Ayat di atas dengan jelas menyatakan bahwa Allah Swt hanya memperbolehkan pernikahan seorang pria muslim dengan wanita Ahli Kitab tidak sebaliknya. Seandainya pernikahan ini diperbolehkan ,maka Allah Swt pasti akan menegaskannya di dalam Al-Quran. Karenanya, berdasarkan mahfum al-mukhalafah, secara implisit Allah SWT melarang pernikahan tersebut.
Menurut Masjfuk, hikmah dari larangan ini adalah karena dikhawatirkan wanita Islam itu kehilangan kebebasan beragama dan menjalankan ajaran-ajaran agama suaminya, kemudian terseret kepada agama suaminya (non-Muslim). Demikian pula anak-anak yang lahir dari perkawinannya dikhawatirkan pula mereka akan mengikuti agama bapaknya, karena bapak sebagai kepala keluarga, terhadap anak-anak melebihi ibunya.
Dalam hal ini Masjfuk menambahkan, fakta-fakta sejarah menunjukkan bahwa tiada sesuatu agama dan sesuatu ideologi di muka bumi ini yang memberikan kebebasan beragama, dan bersikap toleran terhadap agama/kepercayaan lain, seperta agama Islam. Sebagaimana firman Allah dalam surat Al-Baqarah ayat 120 :
 “Orang Yahudi dan Kristen tidak akan senang kepada kamu, hingga kamu mengikuti agama mereka”.

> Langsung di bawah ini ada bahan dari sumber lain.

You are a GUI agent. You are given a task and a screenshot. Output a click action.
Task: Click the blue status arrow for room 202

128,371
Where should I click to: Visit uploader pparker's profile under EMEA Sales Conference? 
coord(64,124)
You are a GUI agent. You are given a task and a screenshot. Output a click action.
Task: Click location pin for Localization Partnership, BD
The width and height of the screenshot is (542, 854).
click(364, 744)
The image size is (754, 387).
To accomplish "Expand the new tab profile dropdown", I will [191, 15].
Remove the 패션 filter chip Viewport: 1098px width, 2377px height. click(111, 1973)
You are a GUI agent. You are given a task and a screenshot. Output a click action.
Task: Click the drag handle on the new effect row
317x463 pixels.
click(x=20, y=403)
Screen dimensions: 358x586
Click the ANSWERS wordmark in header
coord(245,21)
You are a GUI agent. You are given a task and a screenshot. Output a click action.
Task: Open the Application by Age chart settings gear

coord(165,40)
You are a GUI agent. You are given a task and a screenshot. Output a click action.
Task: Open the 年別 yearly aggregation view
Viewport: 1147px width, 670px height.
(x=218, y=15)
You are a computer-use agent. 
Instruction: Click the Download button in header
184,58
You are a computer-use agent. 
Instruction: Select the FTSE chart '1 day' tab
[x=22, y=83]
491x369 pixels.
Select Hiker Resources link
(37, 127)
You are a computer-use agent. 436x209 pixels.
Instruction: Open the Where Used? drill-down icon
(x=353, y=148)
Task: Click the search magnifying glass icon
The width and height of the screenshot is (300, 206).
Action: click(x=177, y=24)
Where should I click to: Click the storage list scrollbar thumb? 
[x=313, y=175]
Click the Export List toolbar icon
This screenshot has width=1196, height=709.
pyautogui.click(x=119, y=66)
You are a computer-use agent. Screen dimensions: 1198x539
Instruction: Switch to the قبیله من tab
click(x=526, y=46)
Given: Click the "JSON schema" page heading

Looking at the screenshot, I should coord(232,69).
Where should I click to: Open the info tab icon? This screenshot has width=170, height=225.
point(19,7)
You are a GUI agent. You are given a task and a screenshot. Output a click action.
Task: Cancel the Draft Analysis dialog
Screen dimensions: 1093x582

Dan Allah berfirman surat An Nisa ayat 141 yang artinya :
 Dan Allah sekali-kali tidak akan memberi jalan kepada orang-orang kafir untuk melenyapkan orang-orang yang beriman”.
Firman tersebut mengingatkan kepada umat Islam hendaknya selalu berhati-hati dan waspada terhadap tipu muslihat orang-orang kafir termasuk Yahudi dan Kristen, yang selalu berusaha melenyapkan Islam dan umat Islam dengan berbagai cara, dan hendaklah umat Islam tidak memberi jalan/kesempatan pada meraka untuk mencapai maksudnya, misalnya dengan jalan perkawinan muslimah dengan pria non Muslim.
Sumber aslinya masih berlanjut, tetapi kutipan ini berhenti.